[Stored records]
════════

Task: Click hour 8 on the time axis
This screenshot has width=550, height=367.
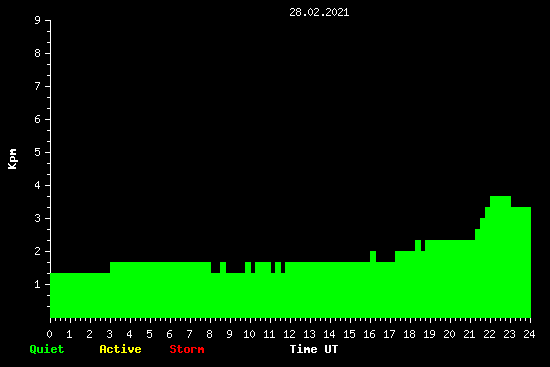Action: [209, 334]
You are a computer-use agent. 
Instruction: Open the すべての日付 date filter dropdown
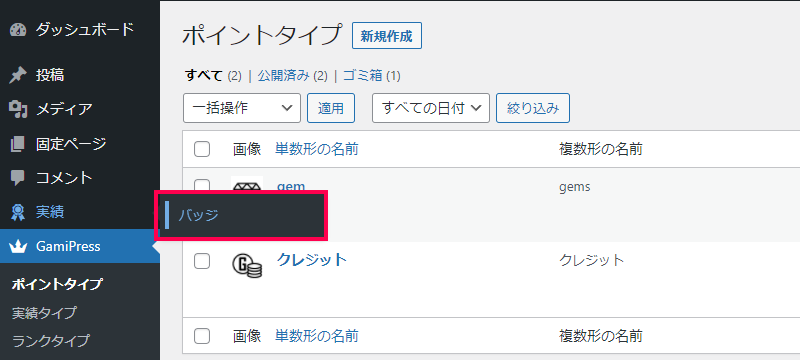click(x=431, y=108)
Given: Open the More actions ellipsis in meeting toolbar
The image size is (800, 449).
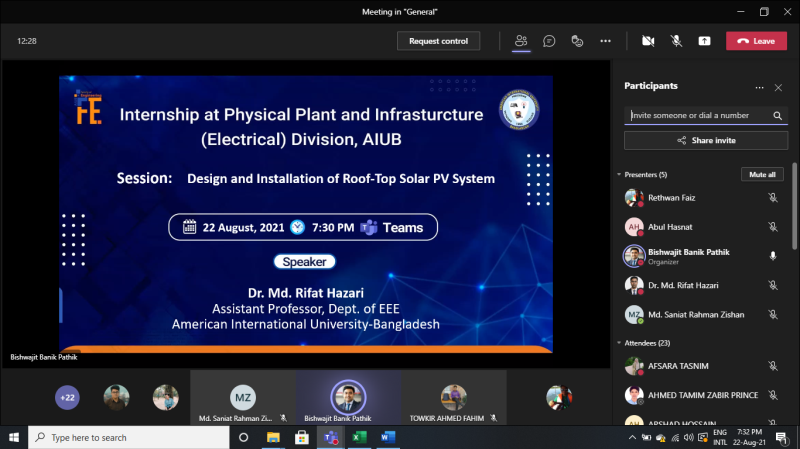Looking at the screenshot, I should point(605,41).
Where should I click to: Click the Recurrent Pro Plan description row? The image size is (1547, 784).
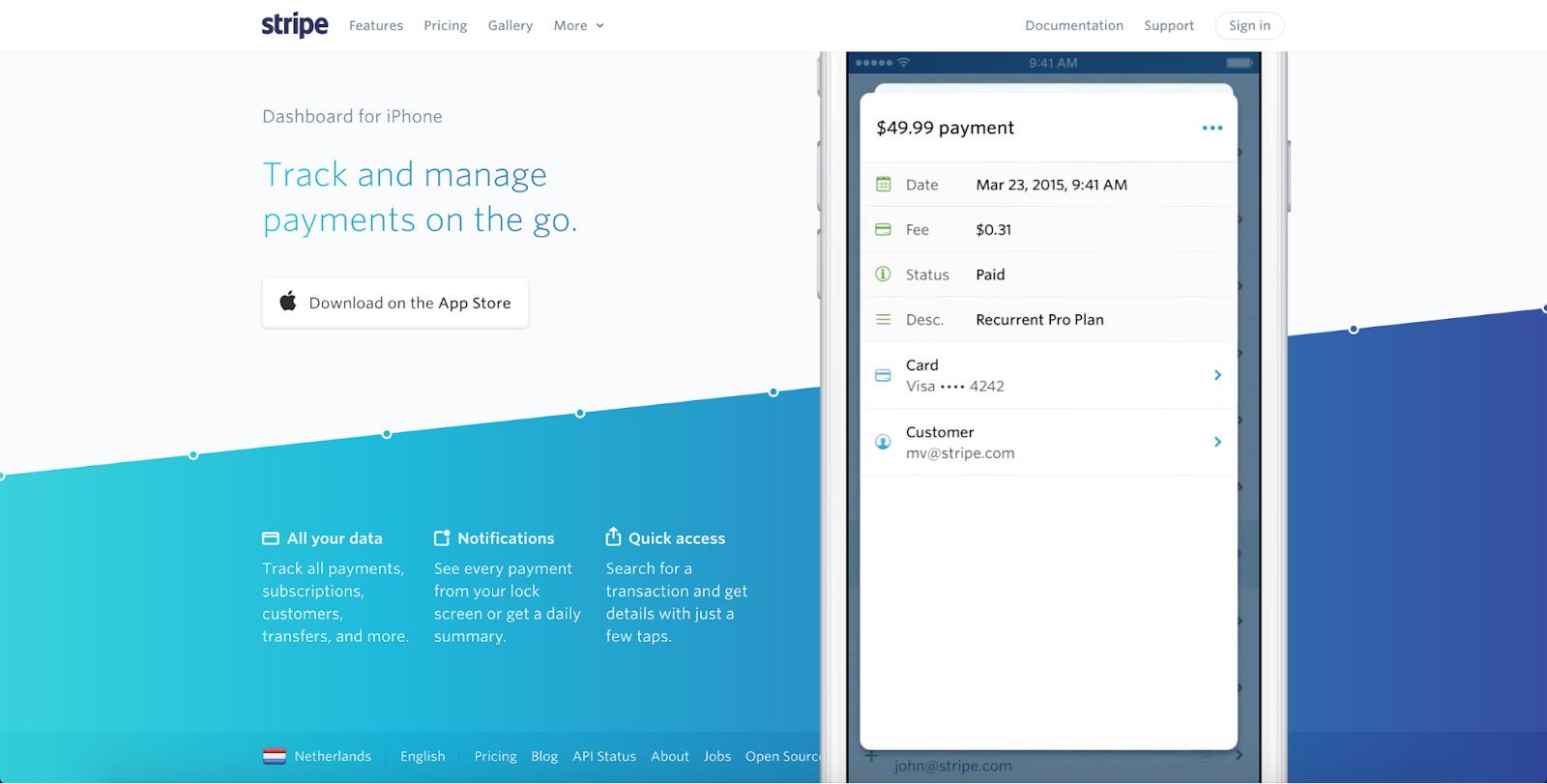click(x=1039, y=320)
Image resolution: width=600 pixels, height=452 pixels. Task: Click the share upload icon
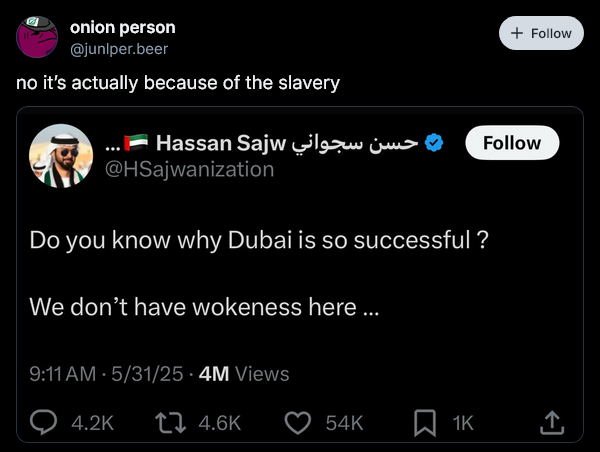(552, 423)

════════

** WORK INSTRUCTION **
Copy out all the data above exactly as written. Skip the pictures.

** RESPONSE FOR THIS EXERCISE **
Task: Click hour 8 on the time axis
This screenshot has width=550, height=367.
Action: [209, 334]
You are a computer-use agent. 
Instruction: Open the すべての日付 date filter dropdown
click(x=431, y=108)
Given: Open the More actions ellipsis in meeting toolbar
The image size is (800, 449).
Looking at the screenshot, I should point(605,41).
Where should I click to: Click the Recurrent Pro Plan description row? The image size is (1547, 784).
click(x=1039, y=320)
Image resolution: width=600 pixels, height=452 pixels. Task: Click the share upload icon
(552, 423)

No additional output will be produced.